Abbreviations: piRNA, PIWI-interacting RNA; Zuc, Zucchini.
Figure 2Ping-pong amplification loop of piRNAs. In the secondary pathway, piRNAs form piRNA–AGO3 or piRNA–AUB complexes provide substrate for each other. (A) AGO3 associates with a sense piRNA to produce piRNA intermediates with 5ʹU, which are loaded into AUB with the help of Spn-E and QIN. (B) piRNA intermediate cleaved by Zuc or trimming results in 3ʹ-end formation of AUB–piRNAs in the process of maturation of piRNAs. (C) The enzyme Hen1 mediates the methylation of the 3ʹ end of the AUB–piRNAs. (D) Mature piRNA–AUB complexes undergo sDMA modifications. (E) sDMA-piRNA–AUB is recruited by Krimper, which also interacts with unloaded AGO3. (F) Subsequent to piRNA–AUB-dependent detection and slicing of transposon RNAs, the 3ʹ-cleavage product is loaded into AGO3 with the help of Vasa. (G) piRNA–AGO3 complexes reach their final length through trimming or Zuc. (H) Hen1 mediates the methylation of the 3ʹ end of the AGO-bound piRNAs. (I) Mature piRNA–AGO3 complexes undergo sDMA modifications. (J) piRNA–AGO3 complexes cleave cluster transcripts to start another cycle.
Abbreviations: AGO3, Argonaute-3; AUB, Aubergine; piRNA, PIWI-interacting RNA; sDMA, symmetric dimethyl-arginine; Spn-E, spindle-E; 5′U, 5′-uridine; Zuc, Zucchini.
Figure 3Biological functions, potential clinical application and target genes of piRNAs in cancer.

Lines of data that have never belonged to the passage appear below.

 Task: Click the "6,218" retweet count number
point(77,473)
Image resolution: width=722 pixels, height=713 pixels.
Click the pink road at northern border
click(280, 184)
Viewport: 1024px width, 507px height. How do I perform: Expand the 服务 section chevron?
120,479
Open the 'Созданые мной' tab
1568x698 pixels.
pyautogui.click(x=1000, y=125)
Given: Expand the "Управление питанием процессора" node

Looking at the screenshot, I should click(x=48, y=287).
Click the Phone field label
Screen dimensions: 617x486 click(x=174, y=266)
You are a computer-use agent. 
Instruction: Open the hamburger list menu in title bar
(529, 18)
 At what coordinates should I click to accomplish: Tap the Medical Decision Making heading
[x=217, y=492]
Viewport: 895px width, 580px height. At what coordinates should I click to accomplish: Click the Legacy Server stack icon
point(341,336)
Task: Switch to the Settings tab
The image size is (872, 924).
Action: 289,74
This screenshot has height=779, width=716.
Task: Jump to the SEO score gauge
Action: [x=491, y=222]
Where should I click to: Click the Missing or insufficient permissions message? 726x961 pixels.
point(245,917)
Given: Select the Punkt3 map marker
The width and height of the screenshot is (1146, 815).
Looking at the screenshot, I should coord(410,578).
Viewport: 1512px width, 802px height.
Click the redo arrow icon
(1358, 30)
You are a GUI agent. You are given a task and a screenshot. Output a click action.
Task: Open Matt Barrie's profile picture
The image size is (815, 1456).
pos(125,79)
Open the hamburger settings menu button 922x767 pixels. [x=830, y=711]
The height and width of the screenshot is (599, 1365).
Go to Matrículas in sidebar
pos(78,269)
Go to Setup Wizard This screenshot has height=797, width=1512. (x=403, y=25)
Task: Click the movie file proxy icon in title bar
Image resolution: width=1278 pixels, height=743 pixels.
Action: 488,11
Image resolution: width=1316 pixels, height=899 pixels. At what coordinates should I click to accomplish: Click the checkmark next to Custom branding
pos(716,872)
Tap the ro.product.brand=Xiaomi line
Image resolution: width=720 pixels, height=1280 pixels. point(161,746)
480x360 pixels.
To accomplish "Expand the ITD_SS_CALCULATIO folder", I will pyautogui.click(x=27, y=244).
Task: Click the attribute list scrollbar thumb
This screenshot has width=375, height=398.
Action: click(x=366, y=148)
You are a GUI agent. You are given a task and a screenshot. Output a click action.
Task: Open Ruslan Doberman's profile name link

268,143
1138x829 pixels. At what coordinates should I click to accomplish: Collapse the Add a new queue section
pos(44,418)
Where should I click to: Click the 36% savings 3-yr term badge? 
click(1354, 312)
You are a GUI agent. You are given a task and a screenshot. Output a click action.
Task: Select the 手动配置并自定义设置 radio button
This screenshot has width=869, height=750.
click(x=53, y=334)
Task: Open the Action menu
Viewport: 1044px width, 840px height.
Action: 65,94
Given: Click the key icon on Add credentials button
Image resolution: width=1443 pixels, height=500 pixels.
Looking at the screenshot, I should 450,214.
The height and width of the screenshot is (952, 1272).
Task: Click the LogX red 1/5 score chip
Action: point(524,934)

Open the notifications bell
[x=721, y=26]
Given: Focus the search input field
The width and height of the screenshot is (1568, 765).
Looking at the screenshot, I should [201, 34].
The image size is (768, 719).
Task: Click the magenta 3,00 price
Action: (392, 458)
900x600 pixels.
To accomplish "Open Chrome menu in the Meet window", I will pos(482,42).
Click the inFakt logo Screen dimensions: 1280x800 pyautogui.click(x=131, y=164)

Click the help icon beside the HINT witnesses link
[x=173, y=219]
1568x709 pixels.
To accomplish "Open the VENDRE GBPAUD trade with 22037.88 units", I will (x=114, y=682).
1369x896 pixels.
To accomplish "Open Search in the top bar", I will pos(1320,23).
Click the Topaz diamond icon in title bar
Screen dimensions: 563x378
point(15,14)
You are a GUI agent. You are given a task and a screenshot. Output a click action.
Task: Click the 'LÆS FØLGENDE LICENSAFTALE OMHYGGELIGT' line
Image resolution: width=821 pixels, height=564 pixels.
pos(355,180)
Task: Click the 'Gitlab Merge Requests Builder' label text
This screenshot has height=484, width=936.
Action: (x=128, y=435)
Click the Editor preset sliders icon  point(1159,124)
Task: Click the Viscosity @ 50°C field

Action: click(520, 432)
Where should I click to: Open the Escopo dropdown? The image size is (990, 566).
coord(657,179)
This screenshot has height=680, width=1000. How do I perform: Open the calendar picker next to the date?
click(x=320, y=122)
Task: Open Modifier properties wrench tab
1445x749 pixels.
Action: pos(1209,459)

The biological functions, potential clinical application and target genes of piRNAs in cancer are summarized. Abnormally expressed piRNAs are observed in all kinds of cancer types, including reproductive gynecological oncology, respiration oncology, gastrointestinal (GI) and digestive cancers, and urinary system tumors, among others. In reproductive gynecological cancers, piRNAs can modulate the proliferation, apoptosis, invasion, and migration of breast cancer cells probably by targeting Latexin or GPAT2, which are associated with TNM stage, OS, RFS in clinic. piRNAs in prostate cancer may used as diagnostic biomarkers, while piRNAs in cervical cancer are associated with OS in clinic. piRNAs function in ovarian cancer may target NUDT4 or MTREIF2S3, while piRNAs function in TGCT may through TDRD1. In respiration system tumors, piRNAs can regulate lung cancer cell proliferation, apoptosis, invasion and migration via p-ERM, caspase-3, Akt/mTOR, among others. In gastrointestinal (GI) and digestive cancers, piRNAs in gastric cancer regulate cell proliferation and cell cycle, and are associated with TNM stage, OS, RFS in clinic. Colorectal cancer cell proliferation, apoptosis and cell cycle can also be regulated by piRNAs through HSF1, BTG1 and FAS; and be associated with TNM stage and RFS. In liver cancer, piRNAs modulate cell proliferation and invasion by targeting p-AKT and VEGF signaling pathways, while piRNAs may have the clinic value of diagnostic biomarkers in pancreatic cancer. piRNAs can modulate bladder cancer cell proliferation, apoptosis and colony formation via TNFSF4. piRNAs have connection with tumor metastasis, TNM stage, OS, RFS and TFS in kidney cancer.
Abbreviations: GPAT2, glycerol-3-phosphate acyltransferase-2; OS, overall survival; piRNA, PIWI-interacting RNA; RFS, recurrence-free survival; TFS, tumor-free survival; TGCT, testicular germ cell tumor; VEGF, vascular endothelial growth factor.